Laporan Koresponden Tribunnews.com, Richard Susilo dari Tokyo
TRIBUNNEWS.COM, TOKYO - Partai oposisi Jepang (DPJ) membantah pihaknya disebut tidak bertangungjawab atas terbengkalainya korban bencana alam di Tohoku 11 Maret 2011 saat DPJ berkuasa saat itu.
"Saat kita memerintah terjadi bencana sangat besar jauh berbeda dengan bencana tahun 1995 di Kobe. Oleh karena itu tak bisa disamakan dengan kesulitan yang kita hadapi saat itu," kata Yukio Edano, Sekretaris Jenderal DPJ khusus kepada Tribunnews.com, Senin (16/11/2015).

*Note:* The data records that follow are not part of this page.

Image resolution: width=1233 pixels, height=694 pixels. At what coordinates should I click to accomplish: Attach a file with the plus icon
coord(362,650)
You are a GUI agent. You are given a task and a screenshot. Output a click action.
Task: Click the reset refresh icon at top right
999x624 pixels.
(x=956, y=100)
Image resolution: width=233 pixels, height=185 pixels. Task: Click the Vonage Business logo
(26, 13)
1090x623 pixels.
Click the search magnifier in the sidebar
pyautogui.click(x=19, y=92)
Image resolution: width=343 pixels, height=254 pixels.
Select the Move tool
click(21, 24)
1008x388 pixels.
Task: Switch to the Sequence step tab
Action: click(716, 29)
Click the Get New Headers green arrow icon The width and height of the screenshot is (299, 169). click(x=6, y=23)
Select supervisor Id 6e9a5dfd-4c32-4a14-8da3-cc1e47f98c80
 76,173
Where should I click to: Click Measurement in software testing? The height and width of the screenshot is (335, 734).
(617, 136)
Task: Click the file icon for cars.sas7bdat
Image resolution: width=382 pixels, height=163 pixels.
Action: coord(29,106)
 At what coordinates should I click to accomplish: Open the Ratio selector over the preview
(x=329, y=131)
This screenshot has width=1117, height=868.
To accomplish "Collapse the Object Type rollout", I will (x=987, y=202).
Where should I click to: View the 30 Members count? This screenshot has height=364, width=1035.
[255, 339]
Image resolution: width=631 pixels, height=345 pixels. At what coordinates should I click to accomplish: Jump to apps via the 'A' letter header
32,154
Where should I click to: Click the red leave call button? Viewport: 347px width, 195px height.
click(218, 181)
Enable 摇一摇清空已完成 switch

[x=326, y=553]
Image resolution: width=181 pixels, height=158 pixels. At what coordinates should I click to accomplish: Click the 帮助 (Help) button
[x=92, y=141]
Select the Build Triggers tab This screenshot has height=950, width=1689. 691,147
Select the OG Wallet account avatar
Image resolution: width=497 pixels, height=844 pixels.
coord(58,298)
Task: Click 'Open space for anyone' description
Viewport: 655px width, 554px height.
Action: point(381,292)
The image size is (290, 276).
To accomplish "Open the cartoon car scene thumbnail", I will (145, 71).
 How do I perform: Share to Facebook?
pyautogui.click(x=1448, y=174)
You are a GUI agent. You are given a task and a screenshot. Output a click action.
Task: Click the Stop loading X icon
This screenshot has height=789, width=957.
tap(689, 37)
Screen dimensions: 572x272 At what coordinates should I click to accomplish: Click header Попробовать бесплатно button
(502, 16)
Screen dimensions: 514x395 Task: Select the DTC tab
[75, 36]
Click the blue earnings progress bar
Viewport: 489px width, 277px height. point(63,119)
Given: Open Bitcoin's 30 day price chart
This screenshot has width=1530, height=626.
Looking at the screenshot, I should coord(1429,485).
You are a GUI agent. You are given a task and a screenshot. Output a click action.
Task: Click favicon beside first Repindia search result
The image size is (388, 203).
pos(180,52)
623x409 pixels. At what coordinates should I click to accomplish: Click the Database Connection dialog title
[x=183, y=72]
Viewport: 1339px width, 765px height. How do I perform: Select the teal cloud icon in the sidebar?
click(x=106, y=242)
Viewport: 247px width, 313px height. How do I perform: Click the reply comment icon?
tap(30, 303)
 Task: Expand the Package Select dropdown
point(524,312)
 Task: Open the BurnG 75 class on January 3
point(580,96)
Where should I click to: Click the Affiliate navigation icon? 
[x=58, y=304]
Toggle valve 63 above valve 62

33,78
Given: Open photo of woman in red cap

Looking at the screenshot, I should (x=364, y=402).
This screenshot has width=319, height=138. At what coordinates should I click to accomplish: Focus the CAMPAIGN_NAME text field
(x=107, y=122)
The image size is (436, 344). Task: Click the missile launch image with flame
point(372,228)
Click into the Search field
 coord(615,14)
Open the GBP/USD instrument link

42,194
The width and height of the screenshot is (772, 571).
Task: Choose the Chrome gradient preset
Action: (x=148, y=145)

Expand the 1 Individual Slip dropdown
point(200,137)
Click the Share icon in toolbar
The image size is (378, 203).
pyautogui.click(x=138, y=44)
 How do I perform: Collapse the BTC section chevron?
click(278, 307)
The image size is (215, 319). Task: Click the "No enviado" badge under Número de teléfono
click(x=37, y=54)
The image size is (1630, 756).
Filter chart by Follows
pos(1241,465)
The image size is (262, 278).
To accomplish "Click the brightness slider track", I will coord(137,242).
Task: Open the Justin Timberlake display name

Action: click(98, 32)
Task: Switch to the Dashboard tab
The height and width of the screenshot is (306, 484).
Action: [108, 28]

Pada saat gempa bumi besar tahun 1995 di Kobe pemulihan hanya berlangsung satu tahun. Sedangkan gempa di Tohoku selama 3 tahun lebih tak kelihatan ada perubahan perbaikan kehidupan di Tohoku.
"Belum lama saya ke Tohoku dan masyarakat di sana tidak menyatakan bahwa perbaikan kehidupan mereka karena partai liberal (LDP). Jadi tidak benar kalau kita gagal atau LDP lebih mampu," katanya.
Partai oposisi DPJ diisukan akan pecah tetapi dibantah olehnya.
"Yang benar malah kita akan semakin meluaskan partai ini dan bukan tidak mungkin gabung dengan partai politik yang lain," ujarnya.
Edano yang pernah menjadi Menteri METI juga mengakui perlu pertimbangan mengenai pembangkit listrik tenaga nuklir di Jepang.
"Kasus per kasus harus dilihat. Kalau aman ya silakan. Tapi pengaktifan kembali PLTN yang ada sekarang tidak seaman PLTN Oi. Tapi kalau segi pengamanan baik tentu saja silakan diaktifkan kembali," kata dia.
DPJ berusaha mengalahkan LDP pada pemilu Majelis Tinggi (Parlemen) Jepang tahun depan. Namun perpecahan internal partai tersebut saat ini semakin menjatuhkan pamor DPJ di masyarakat Jepang.